La dama de la bicicleta


Todavía no había amanecido completamente pero el cielo empezaba a clarear en el horizonte, anunciando el comienzo del día. A pesar de que era muy temprano, el movimiento iba tomando las calles perezosamente. Los barrenderos se afanaban en barrer las calles, los carros de la basura hacían su recorrido matutino y los repartidores de prensa lanzaban con fuerza los periódicos que caían con precisión en los portales. Lentamente, la ciudad iba cobrando vida y el bullicio invadía las plazas y avenidas. 

Nada hacía diferente ese día de cualquier otro. Así es que nadie se fijó en la dama de la bicicleta que recorría la calle Mayor. Montaba con gran habilidad a pesar de la larga falda de su vestido. La llevaba remangada y sujeta por debajo de las rodillas lo que le permitía un cómodo pedaleo. Su rostro y sus cabellos quedaban semiocultos por un sombrero que llevaba anudado por debajo de la barbilla. Parecía tener prisa. Si alguien se hubiera acercado lo suficiente hubiera oído como murmuraba: “no puedo fallar, tengo que conseguirlo; no puedo fallar tengo que conseguirlo”, como quien recita un mantra.

Dejó su bicicleta delante del banco de la Plaza Mayor y encaminó sus pasos hacia la entrada del banco. El botones le abrió la puerta con amabilidad y arrobamiento. No estaba acostumbrado a que entraran clientes femeninos y menos aún con esa belleza. 

―Necesito retirar dinero. ―Le dijo con determinación. 

―Tenga la amabilidad de pasar por la ventanilla número cuatro, ―le respondió el muchacho. 

La mujer se dirigió a la ventanilla y una vez allí, espetó sin más al cajero:

―Deme todo el dinero que tenga. Deprisa y sin chistar. ―Diciendo ésto le mostraba un objeto metálico sin extraerlo totalmente de su bolso. 

No lejos de allí, Matías oyó las campanadas de la iglesia que le anunciaban la hora de levantarse. Hacía tiempo que su enfermedad le impedía trabajar pero seguía madrugando y saliendo temprano de casa.  Se aseó, se vistió y se apresuró a salir. No sabía si su hija seguía durmiendo. No la había oído trajinar por la casa como otros días pero no quería despertarla.  

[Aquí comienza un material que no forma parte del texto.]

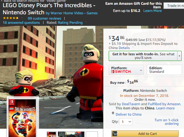
Task: Click Learn More about gift card
Action: coord(152,11)
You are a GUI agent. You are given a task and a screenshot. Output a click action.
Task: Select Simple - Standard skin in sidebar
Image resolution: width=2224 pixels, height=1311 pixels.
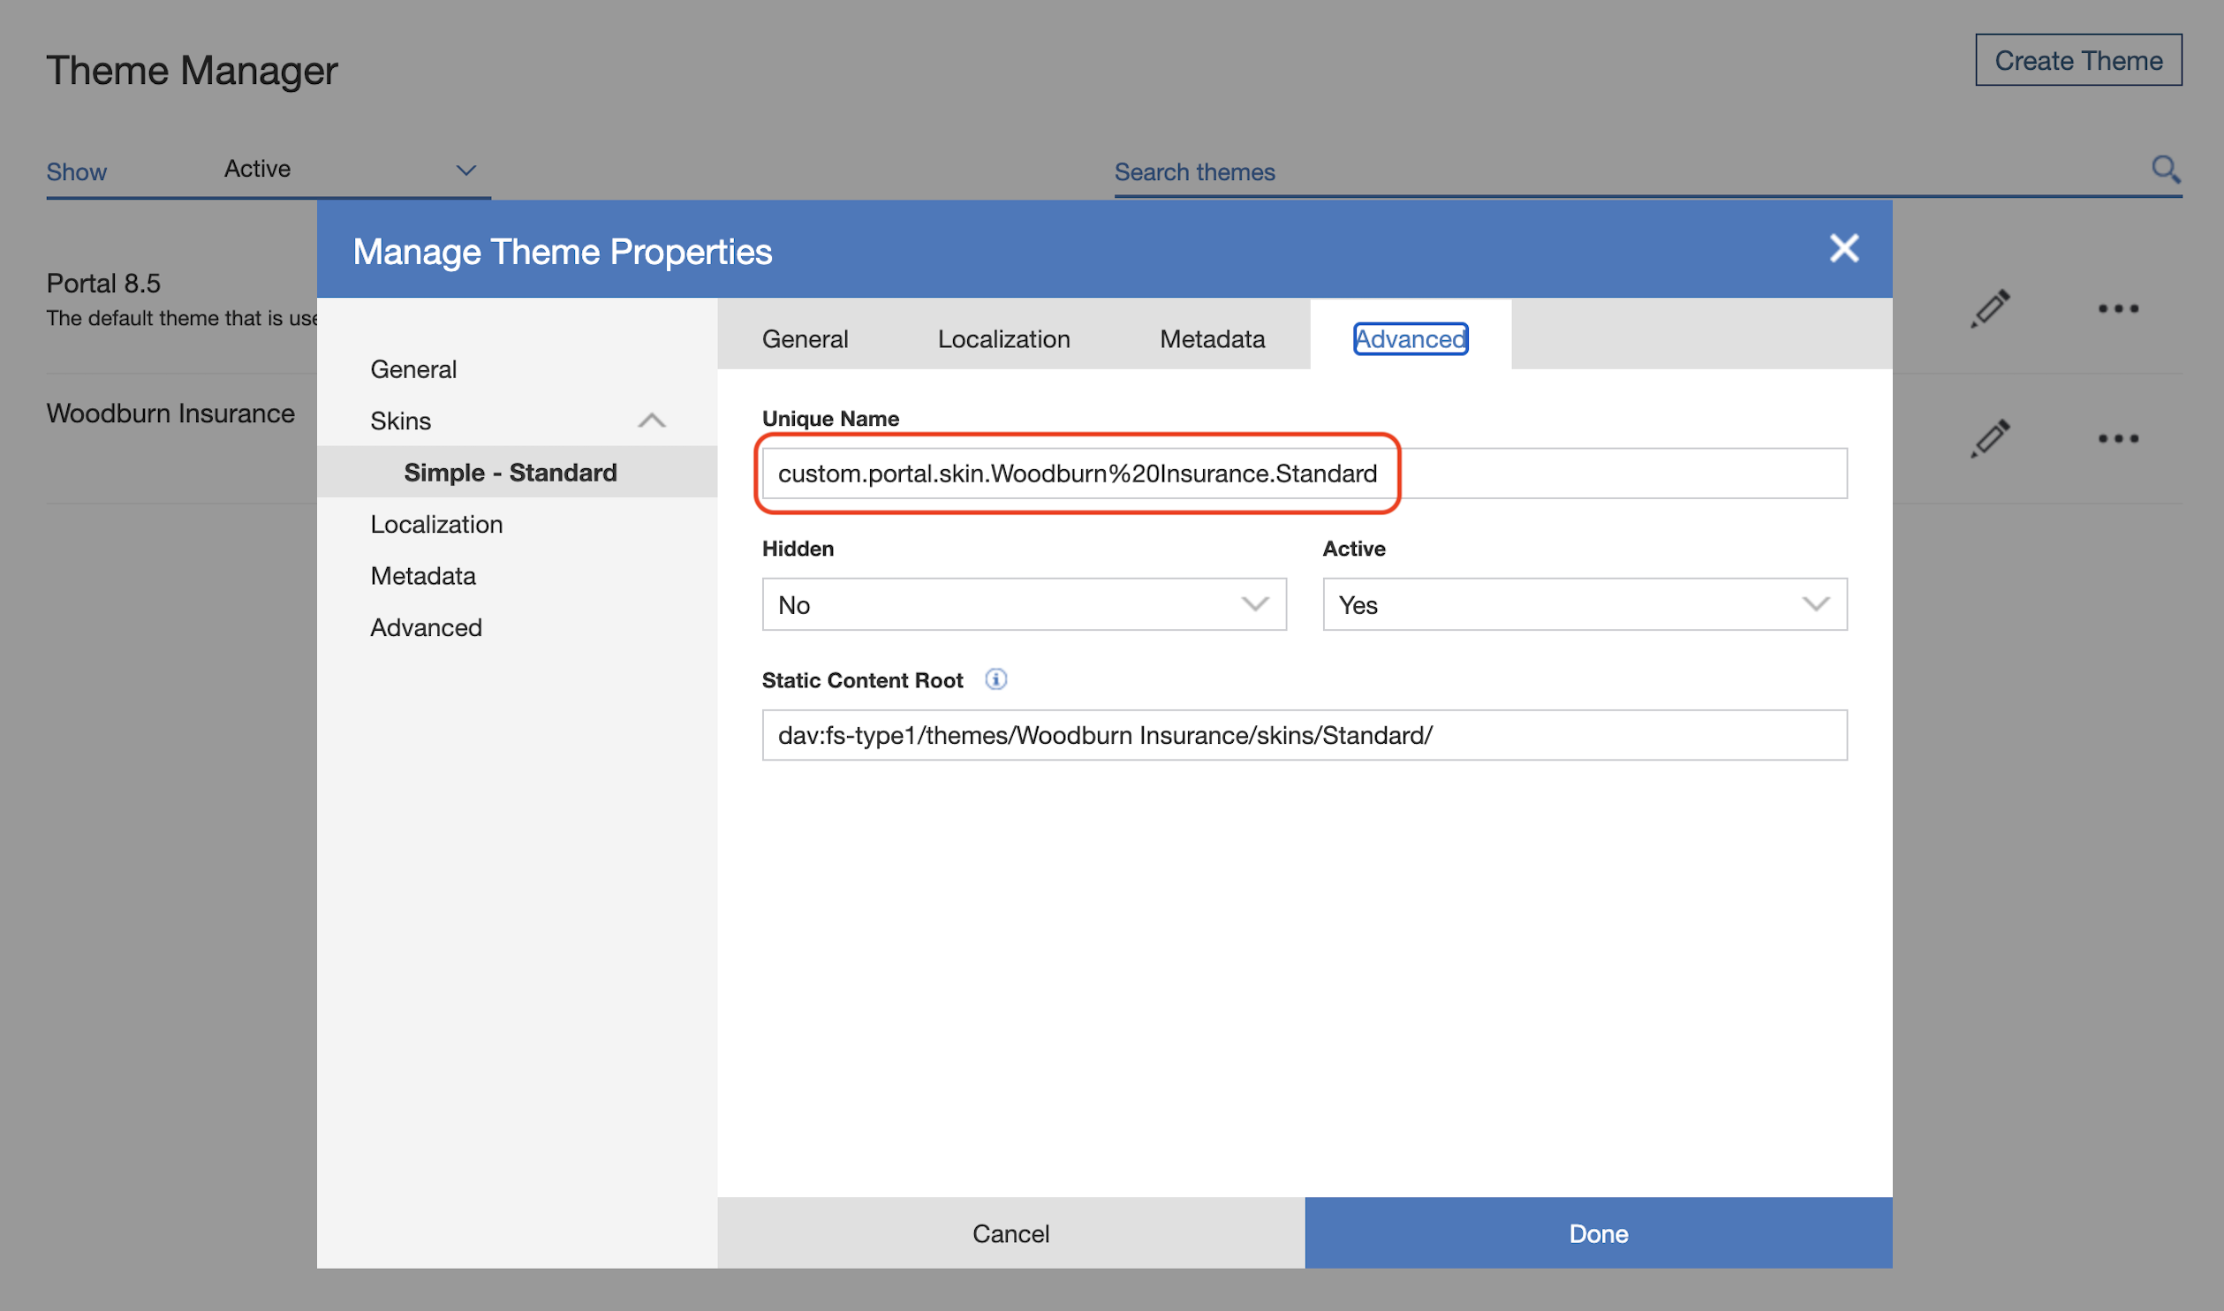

Siguiendo su rutina diaria se dirigió a la Plaza Mayor que, para su sorpresa, ese día era un hervidero de gente. Algo había alterado la habitual tranquilidad del lugar. Había policía por todas partes y se formaban corrillos en los que todos comentaban lo que dieron en llamar el “suceso”. Muchos aseguraban haber visto o conocer a la autora de este “suceso” puesto que, según decían, había sido una muchacha. Presa de curiosidad y aunque ahora ya no podía permitirse el lujo de comprar El Universal, Matías se acercó al quiosco y preguntó al quiosquero: 

—Buenos días Pascual, ¿sabe usted a qué es debido todo ese revuelo?

 Casi sin mirarle, más pendiente de lo que sucedía en el exterior que de atender a la clientela, el hombre le respondió:

—¿No se ha enterado Don Matías? Han atracado el banco de la plaza. Dicen que ha sido una muchacha. Parece ser que ha huido en una bicicleta.

Matías, sintió que le fallaban las fuerzas y el corazón parecía querer salirse de su pecho. De repente tuvo la imperiosa necesidad de regresar a casa. Murmuró una excusa de compromiso y con toda la rapidez que le permitían sus cansadas piernas emprendió el regreso. Al llegar, tal y como sospechaba, constató que no había rastro de la bicicleta que conservaba de los buenos tiempos. Consuelo había cumplido su amenaza.